For large forms, break it into batches. If you have 30+ fields, consider splitting the request into two or three prompts - maybe grouped by section. This reduces the chance of any single field being missed and makes the confirmation output easier to review.
If dropdown options aren’t final yet, say so. “Create these as dropdowns - I’ll add the options separately” tells the AI to create empty dropdowns that you can populate later. This is useful when you’re still deciding on the option values.
Check the field order after creation. Fields are added in the order you listed them. If your original form had a specific logical flow, make sure your list reflects that before pasting. Reordering fields after creation is possible in the template builder, but it’s easier to get it right the first time.

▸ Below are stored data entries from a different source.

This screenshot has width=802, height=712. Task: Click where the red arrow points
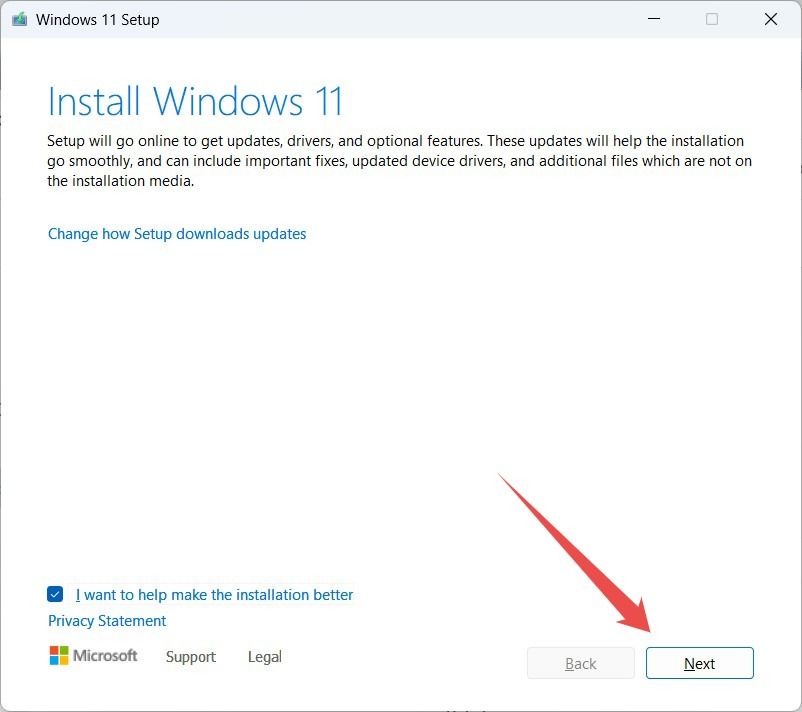[699, 663]
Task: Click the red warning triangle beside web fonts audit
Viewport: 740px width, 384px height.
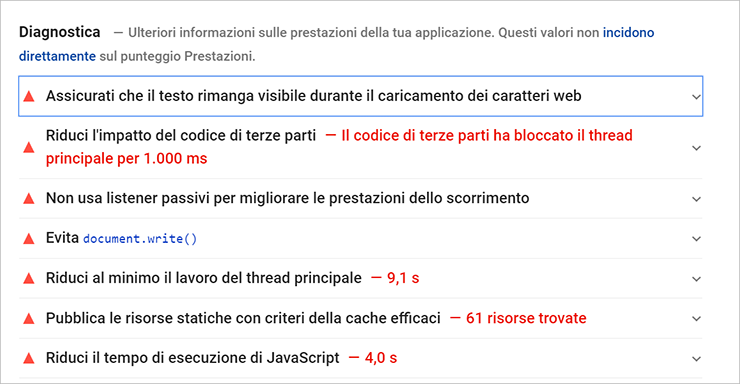Action: tap(29, 97)
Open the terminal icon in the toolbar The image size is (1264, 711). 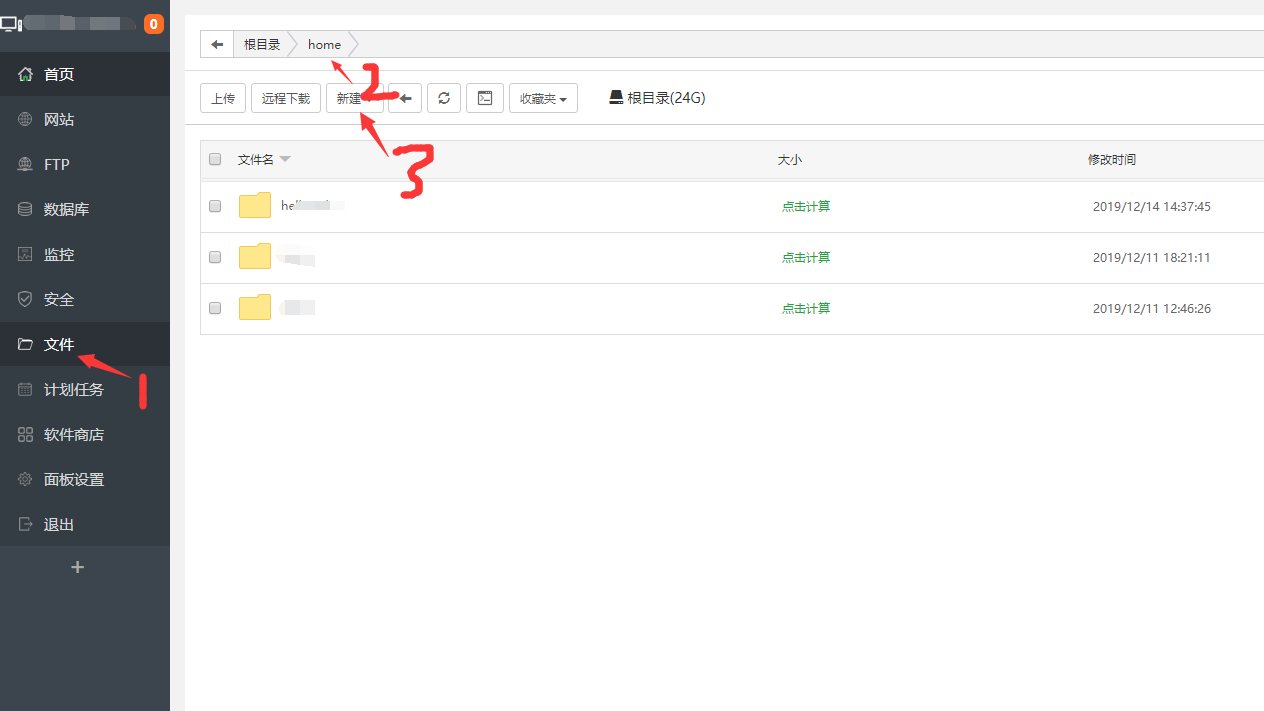click(484, 98)
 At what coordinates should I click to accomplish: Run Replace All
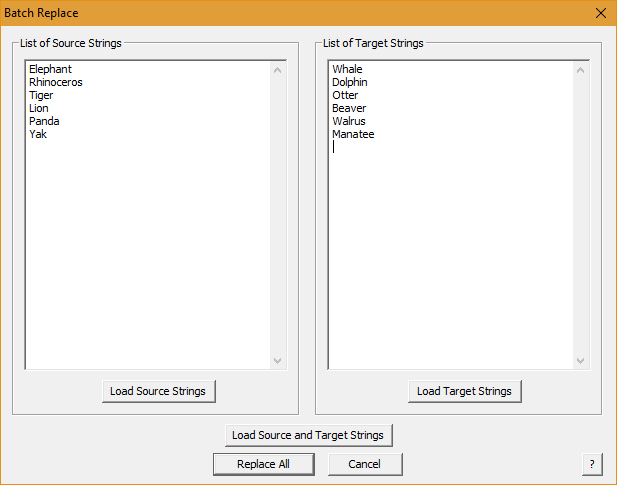(x=264, y=464)
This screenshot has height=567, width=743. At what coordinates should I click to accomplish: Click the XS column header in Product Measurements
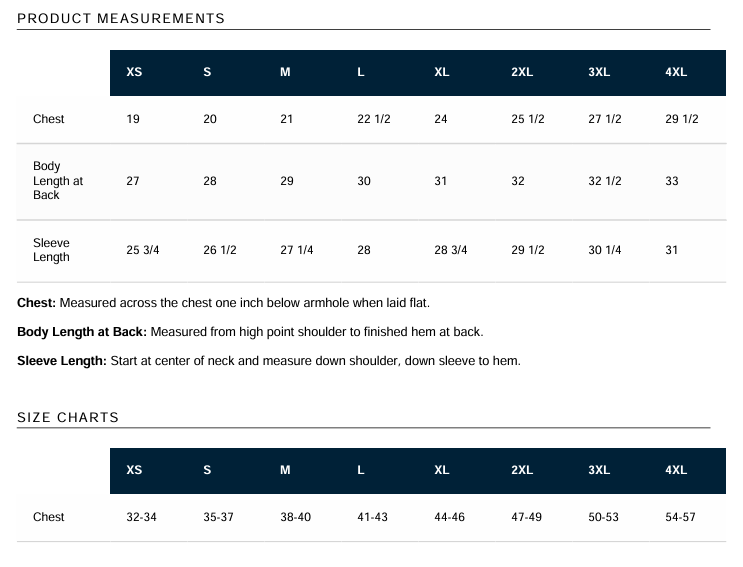(134, 73)
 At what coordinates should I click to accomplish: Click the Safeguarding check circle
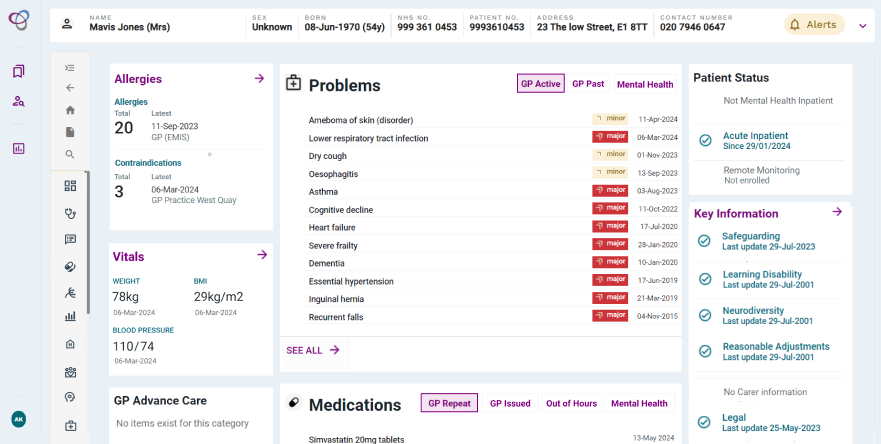[705, 241]
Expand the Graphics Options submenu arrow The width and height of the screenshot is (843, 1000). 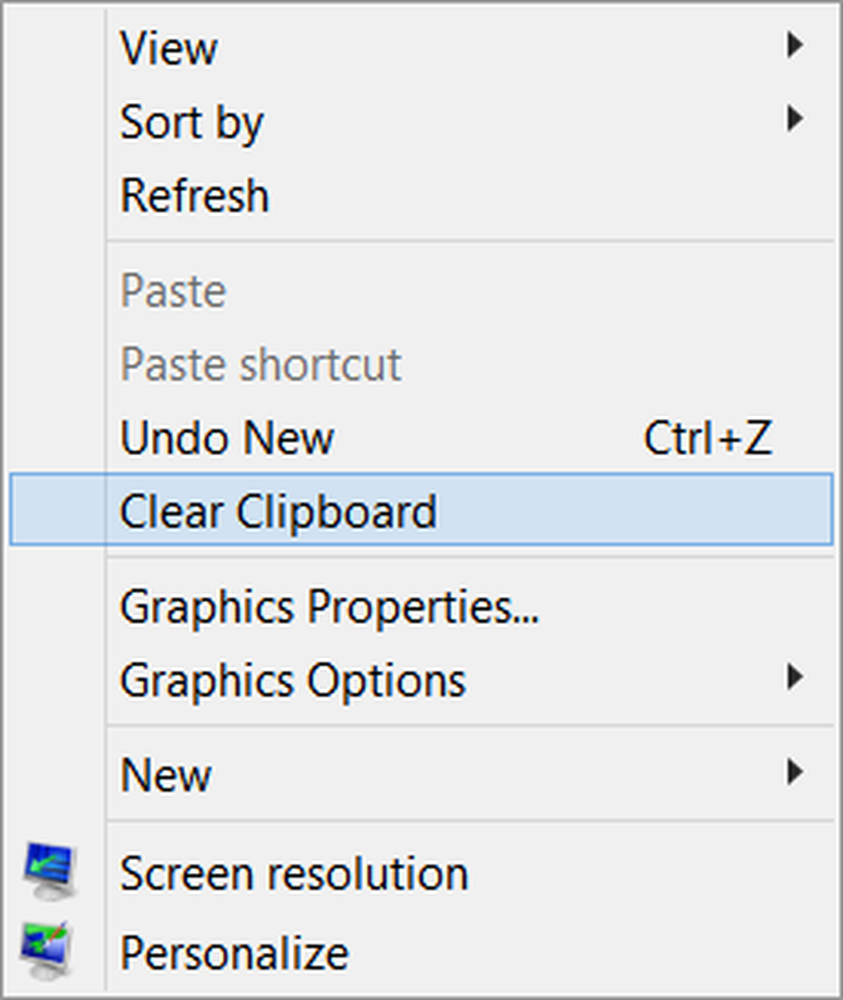795,679
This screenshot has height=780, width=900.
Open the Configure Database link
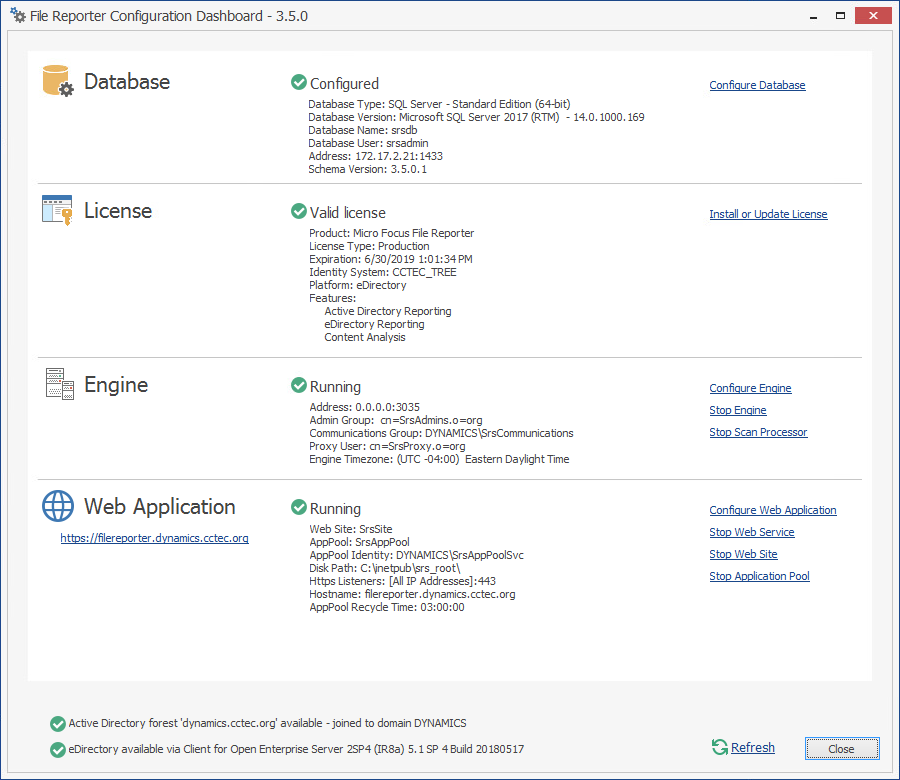pos(757,85)
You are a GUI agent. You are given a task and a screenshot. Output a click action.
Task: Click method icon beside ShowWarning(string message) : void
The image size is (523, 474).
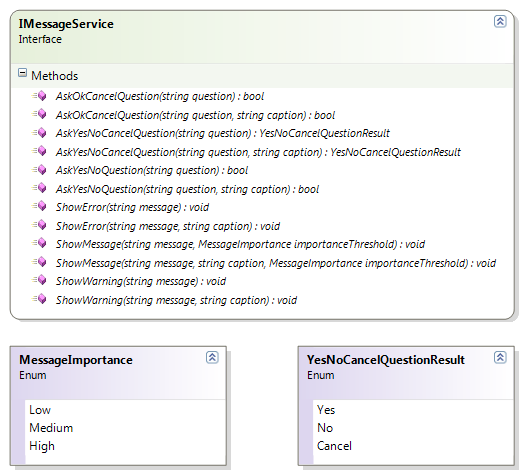tap(39, 281)
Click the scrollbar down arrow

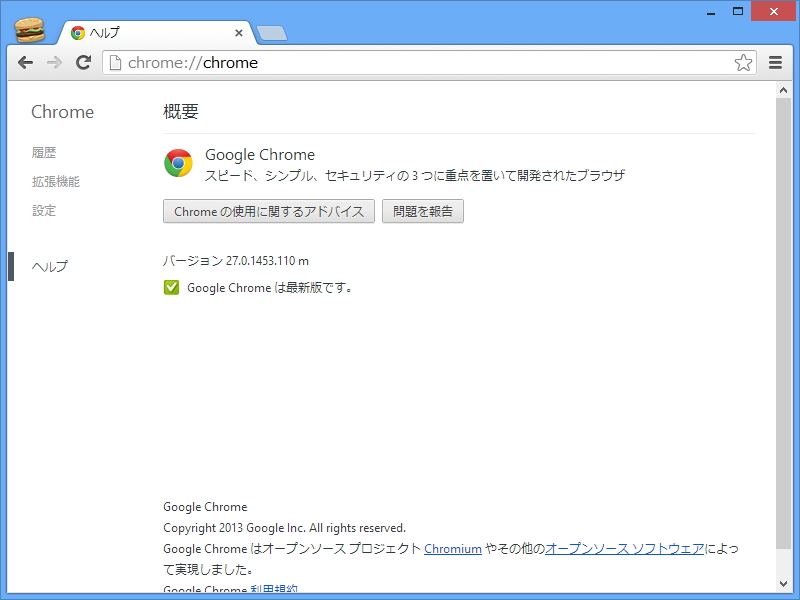click(784, 583)
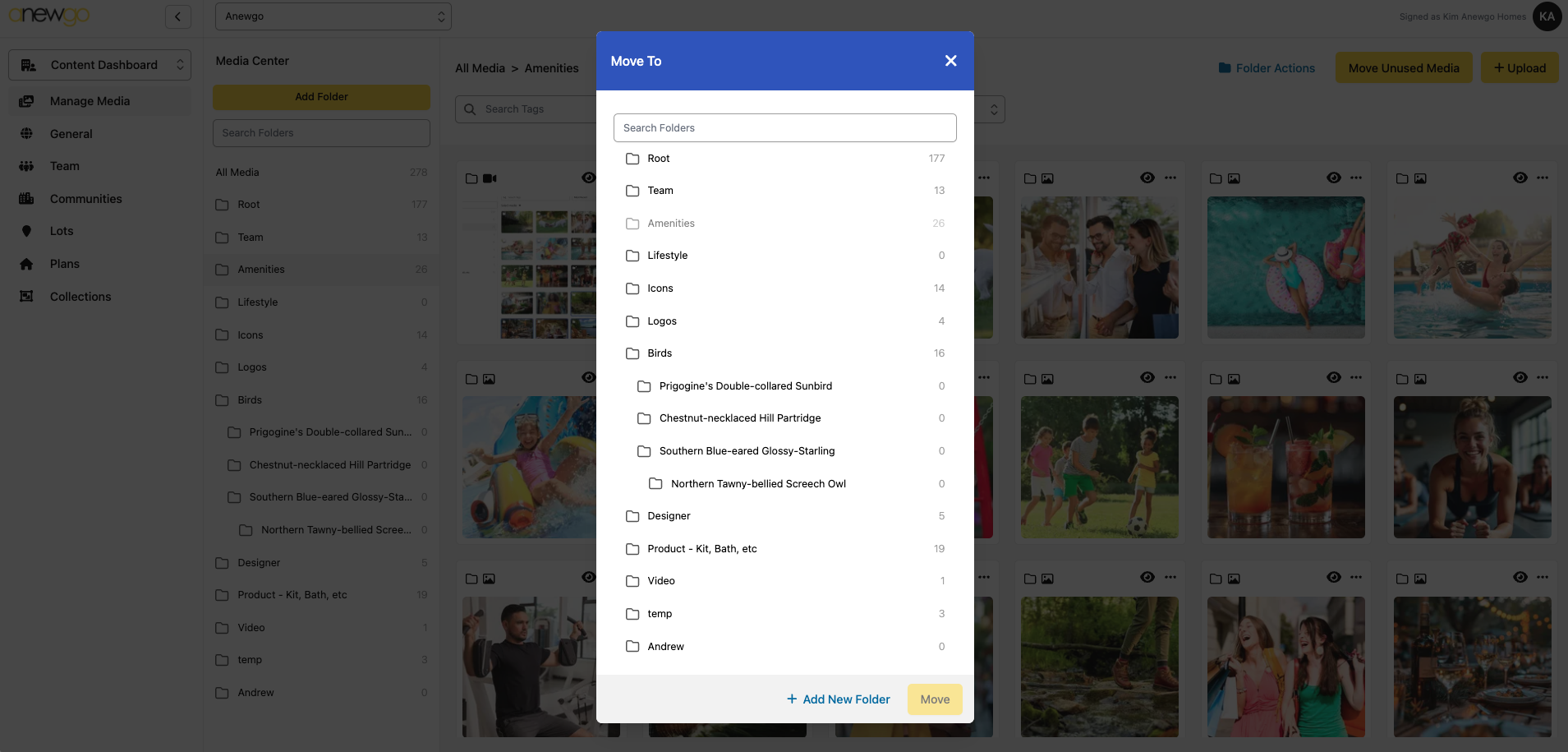
Task: Click the KA user avatar
Action: pos(1547,16)
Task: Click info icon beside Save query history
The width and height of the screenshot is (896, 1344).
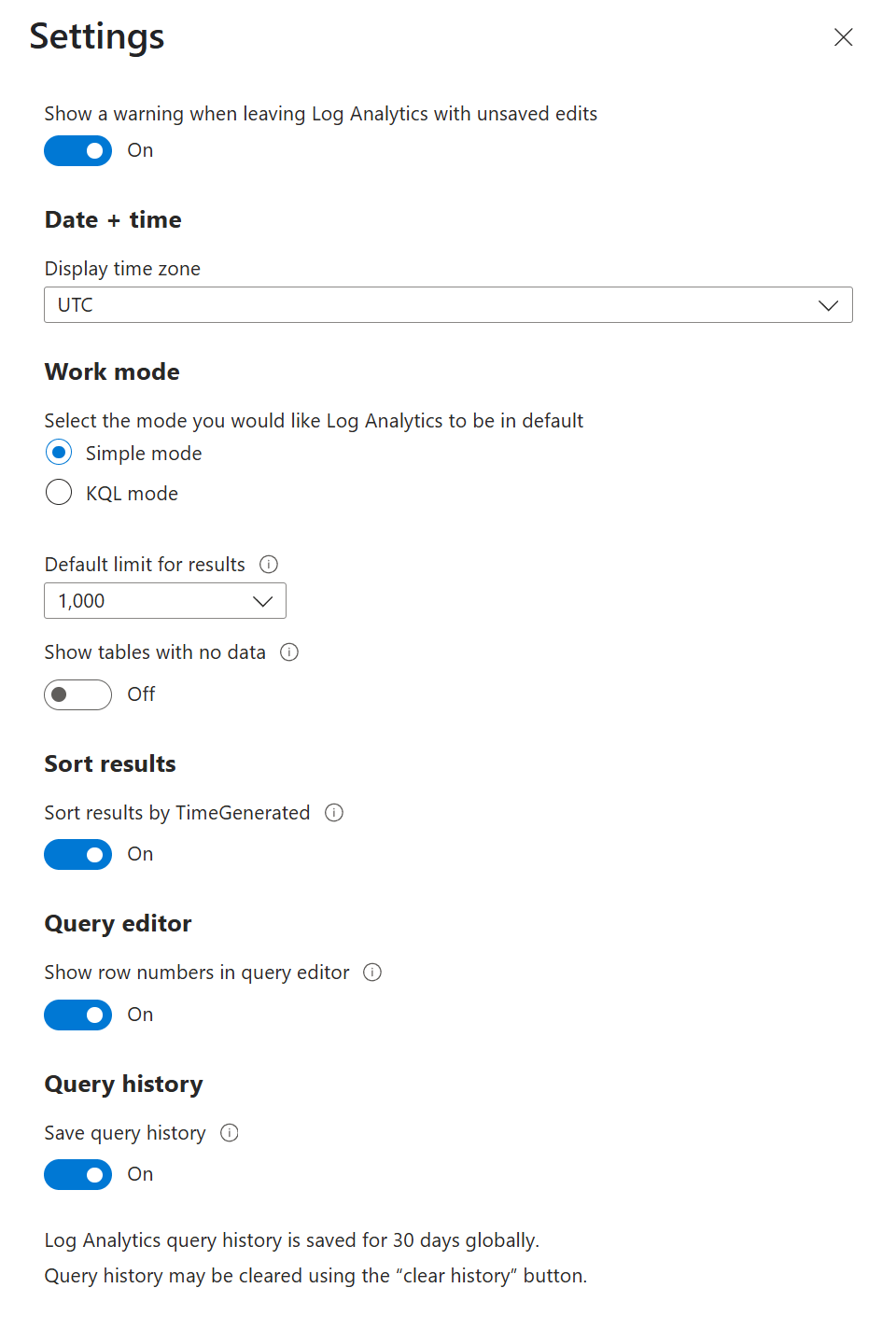Action: 230,1133
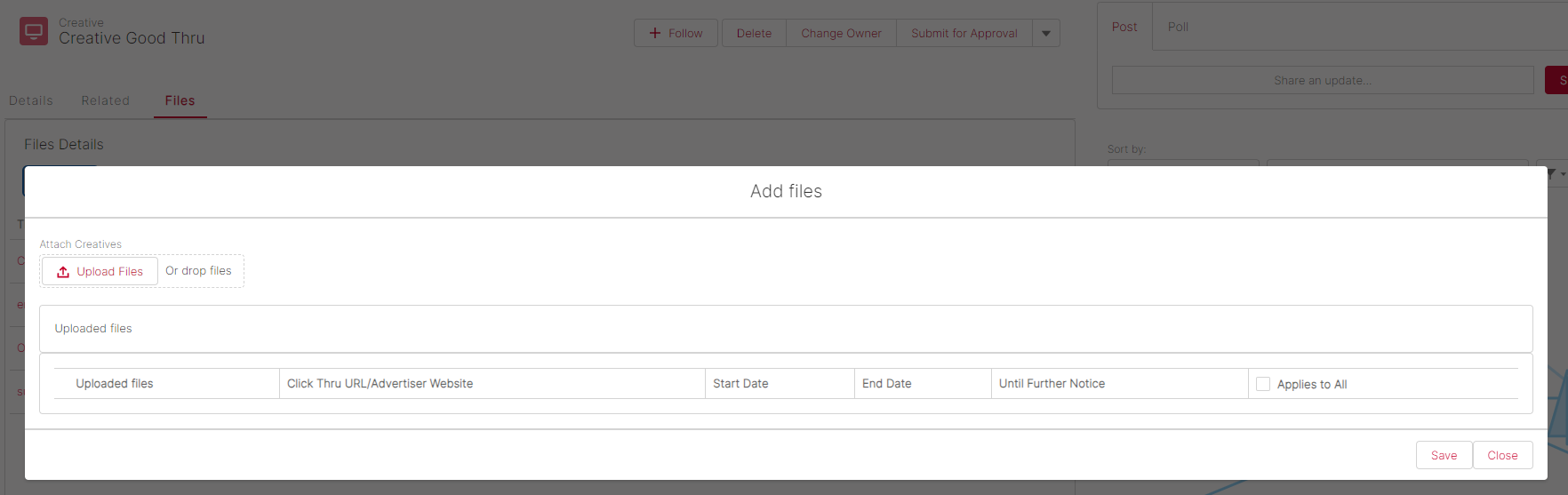Click the Share an update field
This screenshot has height=495, width=1568.
point(1322,80)
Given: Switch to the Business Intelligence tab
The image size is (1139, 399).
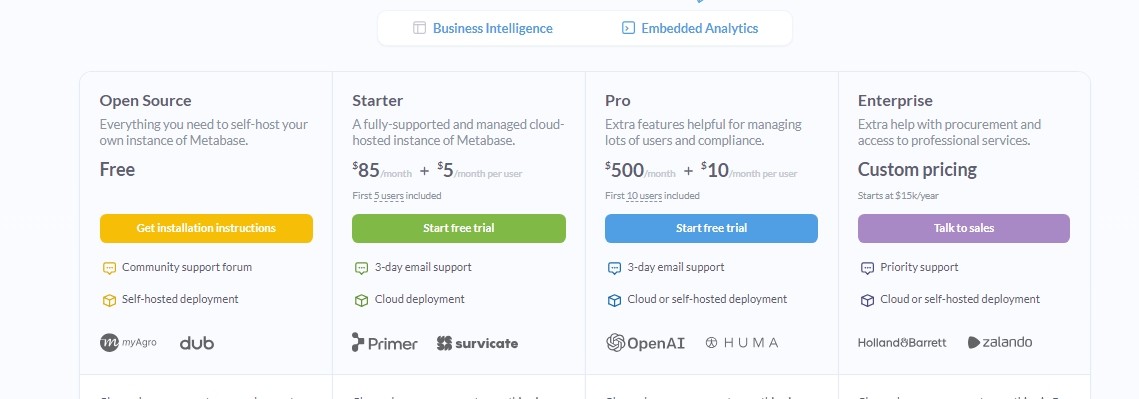Looking at the screenshot, I should coord(483,28).
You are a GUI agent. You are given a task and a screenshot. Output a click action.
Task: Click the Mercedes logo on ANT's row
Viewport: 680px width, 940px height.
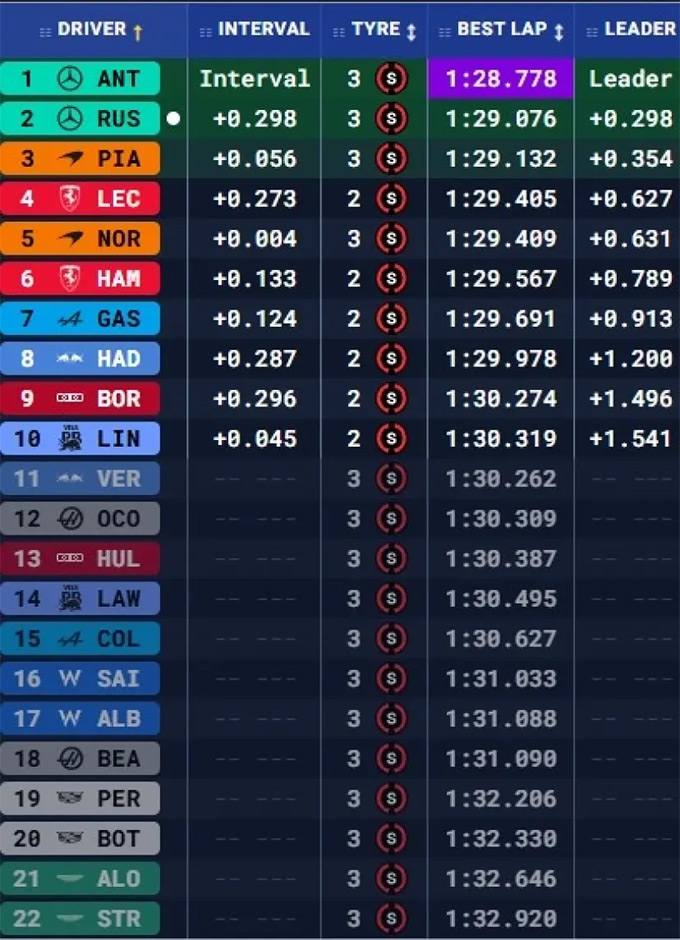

After you paste your field list and send the prompt, expect a confirmation like this:
“I found the Client Intake template and added 10 fields to the kick-off form:
- Client Name (text, required)
- Company (text, required)
- Email (text, required)
- Phone (text)
- Country (dropdown: US, UK, Canada, Australia, Germany, France, Other)
- Department (dropdown: Sales, Marketing, Engineering, Support, Finance, HR)
- Project Type (dropdown: New Implementation, Migration, Consulting, Training)
- Start Date (date)
- Budget Range (dropdown: Under $10K, $10K-$50K, $50K-$100K, Over $100K)
- Additional Notes (textarea)
All fields are now live on the template’s kick-off form.”
That summary is worth reviewing against your original list - check the types, the dropdown options, and which fields are required. If something looks off, you can tell the AI to fix it: “Change Budget Range to a text field” or “Add ‘Other’ as an option to the Department dropdown.”
Migrating from paper forms. You have a PDF intake form that’s been in use for years. Type out the field names and types, paste them in, and the AI rebuilds that form as a Tallyfy kick-off in a few minutes - no clicking through the field builder for each one.
Converting Google Forms. Google Forms exports a list of questions with types. Paste that list, tell the AI it’s for your template’s kick-off or a specific step, and it recreates the structure in Tallyfy. No manual translation required.
Using spreadsheet column headers as form fields. If you track process intake data in a spreadsheet, the column headers are already a field list. Copy them, note which are dropdowns and which are free text, paste into your AI. The Tallyfy form mirrors the spreadsheet structure.
Standardizing forms across templates. You have a set of client-facing fields that should appear consistently across several templates. Build the list once, then send the same prompt to each template in sequence: “Add these fields to the Client Intake template… now add them to the Contract Review template… now the Client Offboarding template.” Same fields, same types, consistent across all three.
After a process redesign. Your team overhauled an onboarding workflow and the new version needs different data collected at kick-off. Rather than clicking through the template builder to remove old fields and add new ones, paste the new field list and ask the AI to rebuild the kick-off form from scratch.
Not every form you import from will have explicit type labels. If your source just lists field names without types - “Vendor Name, Contact Email, Industry, Annual Revenue, Risk Level” - the AI will infer reasonable types based on the name:
- Fields named with “email”, “e-mail” → text field
- Fields named with “date”, “start”, “end”, “deadline” → date field
- Fields ending in “amount”, “value”, “revenue”, “budget” → number field
- Fields like “notes”, “comments”, “description”, “justification” → textarea
- Everything else → text field by default
The AI will tell you what it inferred for each field. If “Risk Level” should be a dropdown (Low/Medium/High) but the AI created it as a text field, tell it: “Change Risk Level to a dropdown with options: Low, Medium, High.” One correction, done.